Dahulu kala di tanah Dairi, ada sebuah negeri namanya Urang Julu. Negeri ini, wilayahnya luas, dan penduduknya juga banyak.
Di sanalah keluarga Ompu Tuan Simbolon hidup. Dia mempunyai 7 orang putra, dan nama-nama ke- 7 putranya itu, mulai dari yang sulung sampai yang bungsu, yaitu: Simbuyak-buyak, Tinambunan, Tumanggor, Maharaja, Pinayungan, Turutan, dan Anak Ampun (Nakampun).
Anak yang paling sulung, yaitu Simbuyak-buyak tubuhnya cacat sejak lahir, tulang belakangnya sangat lemah, karena itu dia tidak bisa berdiri, apalagi berjalan seperti adik-adiknya. Melihat keadaan sisulung yang demikian, orangtua mereka dengan sangat bijaksana menasehati anak-anaknya.
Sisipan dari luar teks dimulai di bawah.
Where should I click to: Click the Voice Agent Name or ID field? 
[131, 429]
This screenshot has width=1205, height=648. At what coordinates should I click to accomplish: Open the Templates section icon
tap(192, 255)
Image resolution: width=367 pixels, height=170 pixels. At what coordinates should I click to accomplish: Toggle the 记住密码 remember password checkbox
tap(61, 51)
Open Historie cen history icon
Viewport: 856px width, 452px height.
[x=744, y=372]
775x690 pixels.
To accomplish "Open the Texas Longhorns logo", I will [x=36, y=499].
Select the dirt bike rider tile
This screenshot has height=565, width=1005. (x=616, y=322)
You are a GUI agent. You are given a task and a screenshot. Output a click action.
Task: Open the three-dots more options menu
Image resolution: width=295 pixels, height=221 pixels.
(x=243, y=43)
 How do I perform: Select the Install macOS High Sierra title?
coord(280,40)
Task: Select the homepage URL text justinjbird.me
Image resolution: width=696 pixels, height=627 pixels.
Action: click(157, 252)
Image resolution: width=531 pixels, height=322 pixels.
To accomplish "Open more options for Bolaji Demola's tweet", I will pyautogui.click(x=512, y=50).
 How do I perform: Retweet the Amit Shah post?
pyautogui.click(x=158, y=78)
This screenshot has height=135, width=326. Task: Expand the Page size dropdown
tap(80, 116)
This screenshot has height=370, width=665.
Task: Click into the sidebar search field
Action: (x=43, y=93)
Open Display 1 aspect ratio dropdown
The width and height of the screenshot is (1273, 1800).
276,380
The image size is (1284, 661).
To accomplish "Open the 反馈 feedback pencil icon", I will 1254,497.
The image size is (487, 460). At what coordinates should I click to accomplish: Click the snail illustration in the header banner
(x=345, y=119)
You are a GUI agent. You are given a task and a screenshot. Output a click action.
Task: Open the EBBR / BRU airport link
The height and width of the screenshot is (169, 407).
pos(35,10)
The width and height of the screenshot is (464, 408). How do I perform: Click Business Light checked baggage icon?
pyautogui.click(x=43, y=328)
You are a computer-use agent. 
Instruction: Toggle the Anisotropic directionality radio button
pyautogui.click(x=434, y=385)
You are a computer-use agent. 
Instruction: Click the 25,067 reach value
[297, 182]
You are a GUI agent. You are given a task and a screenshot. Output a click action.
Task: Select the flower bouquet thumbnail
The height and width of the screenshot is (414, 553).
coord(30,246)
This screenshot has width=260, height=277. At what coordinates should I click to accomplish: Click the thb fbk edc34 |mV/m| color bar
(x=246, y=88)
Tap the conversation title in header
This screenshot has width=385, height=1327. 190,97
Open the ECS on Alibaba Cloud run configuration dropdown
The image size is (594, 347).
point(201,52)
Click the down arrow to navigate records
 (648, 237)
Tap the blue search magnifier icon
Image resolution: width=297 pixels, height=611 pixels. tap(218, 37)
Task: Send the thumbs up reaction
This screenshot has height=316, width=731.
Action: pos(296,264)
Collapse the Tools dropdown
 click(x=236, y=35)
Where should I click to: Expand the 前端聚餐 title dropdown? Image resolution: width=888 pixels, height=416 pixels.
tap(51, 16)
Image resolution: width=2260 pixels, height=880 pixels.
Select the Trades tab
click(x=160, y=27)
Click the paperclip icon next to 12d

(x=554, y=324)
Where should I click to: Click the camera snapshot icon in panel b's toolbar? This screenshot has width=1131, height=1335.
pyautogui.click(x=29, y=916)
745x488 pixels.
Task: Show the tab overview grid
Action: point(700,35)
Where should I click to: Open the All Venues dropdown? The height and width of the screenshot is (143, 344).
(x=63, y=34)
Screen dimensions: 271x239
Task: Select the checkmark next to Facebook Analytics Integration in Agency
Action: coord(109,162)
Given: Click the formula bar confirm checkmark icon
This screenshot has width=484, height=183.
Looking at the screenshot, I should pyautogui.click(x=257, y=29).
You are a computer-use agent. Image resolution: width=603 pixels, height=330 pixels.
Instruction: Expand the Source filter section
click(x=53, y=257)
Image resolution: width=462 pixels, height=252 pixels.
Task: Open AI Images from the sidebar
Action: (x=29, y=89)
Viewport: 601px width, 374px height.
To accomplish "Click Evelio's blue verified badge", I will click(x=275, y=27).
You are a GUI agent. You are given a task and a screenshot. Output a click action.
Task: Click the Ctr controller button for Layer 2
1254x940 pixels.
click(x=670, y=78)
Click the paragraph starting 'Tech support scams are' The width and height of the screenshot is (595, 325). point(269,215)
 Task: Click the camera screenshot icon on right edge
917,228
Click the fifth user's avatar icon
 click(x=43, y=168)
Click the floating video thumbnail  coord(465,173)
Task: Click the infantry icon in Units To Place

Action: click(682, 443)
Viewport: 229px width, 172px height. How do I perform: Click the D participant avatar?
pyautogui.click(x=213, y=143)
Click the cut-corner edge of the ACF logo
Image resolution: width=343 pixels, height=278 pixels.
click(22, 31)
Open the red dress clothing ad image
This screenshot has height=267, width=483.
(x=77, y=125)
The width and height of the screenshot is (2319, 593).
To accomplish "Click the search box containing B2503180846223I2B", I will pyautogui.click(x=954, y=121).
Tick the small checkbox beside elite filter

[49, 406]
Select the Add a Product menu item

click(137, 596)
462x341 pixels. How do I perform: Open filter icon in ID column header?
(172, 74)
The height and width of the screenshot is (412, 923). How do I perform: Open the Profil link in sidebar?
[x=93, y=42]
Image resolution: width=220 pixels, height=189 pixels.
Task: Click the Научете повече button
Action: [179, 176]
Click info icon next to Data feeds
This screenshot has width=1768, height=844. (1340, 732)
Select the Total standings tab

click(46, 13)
“Manusia menginginkan dirinya sempurna, dan baik, tetapi Tuhan Pencipta lebih berkuasa dan lebih menentukan. Jika Dìa mau, kesempurnaan tubuh kitapun bisa dikuranginya, dan jadilah kita seperti abangmu itu. Oleh karena itu, walau begitu keadaan abangmu, dia tetap yang tertua di antara kalian, dan kalian harus menghormatinya, karena dia juga merupakan ciptaan Tuhan. Jika hal itu tidak kalian lakukan, maka kalian akan berdosa menurut pandangan Tuhan Maha Pencipta, karena telah membeda-bedakan ciptaannya”, katanya menasehati anak-anaknya.
Nasehat itupun mereka patuhi, dan ketujuh bersaudara itu hidup rukun dan damai.
Waktu tetap berputar, usia merekapun meningkat dewasa, dan sebagaimana biasanya di tanah Dairi, bila anak-anak sudah meningkat dewasa mereka harus merantau mencari nafkah untuk hidup. Bermacam-macam pekerjaan yang bisa merdka lakukan saat itu. Salah satu pekerjaan yang paling diminati orang saat itu adalah mencari kapur baru ke hutan, karena harga kapur barus sangat mahal, hampir setara dengan harga emas saat itu.
Demikian, keenam adik Simbuyak-buyak sudah sepakat dan bertekad hendak merantau mencari kapur barus. Ketika Simbuyak-bunyak mengetahui rencana adik-adiknya, diapun minta ikut serta bersama mereka. “Kalian ikutkanlah aku, setidak-tidaknya aku bisa menjaga gubuk, ketika kalian pergi ke hutan mencari kapur barus”, katanya kepada adik-adiknya. Merekapun setuju, dan jadilah berangkat ketujuh bersaudara itu.
Perjalan yang harus mereka tempuh sangat jauh, kurang lebih memakan waktu dua hari dua malam, ditambah lagi jalannya sangat sulit, melalui hutan, lembah dan pegunungan. Apalagi sepanjang perjalanan, mereka harus bergantian menggendong Simbuyak-buyak, dan di tempat tertentu yang sulit, mereka kadang menandu abangnya secara bersama-sama.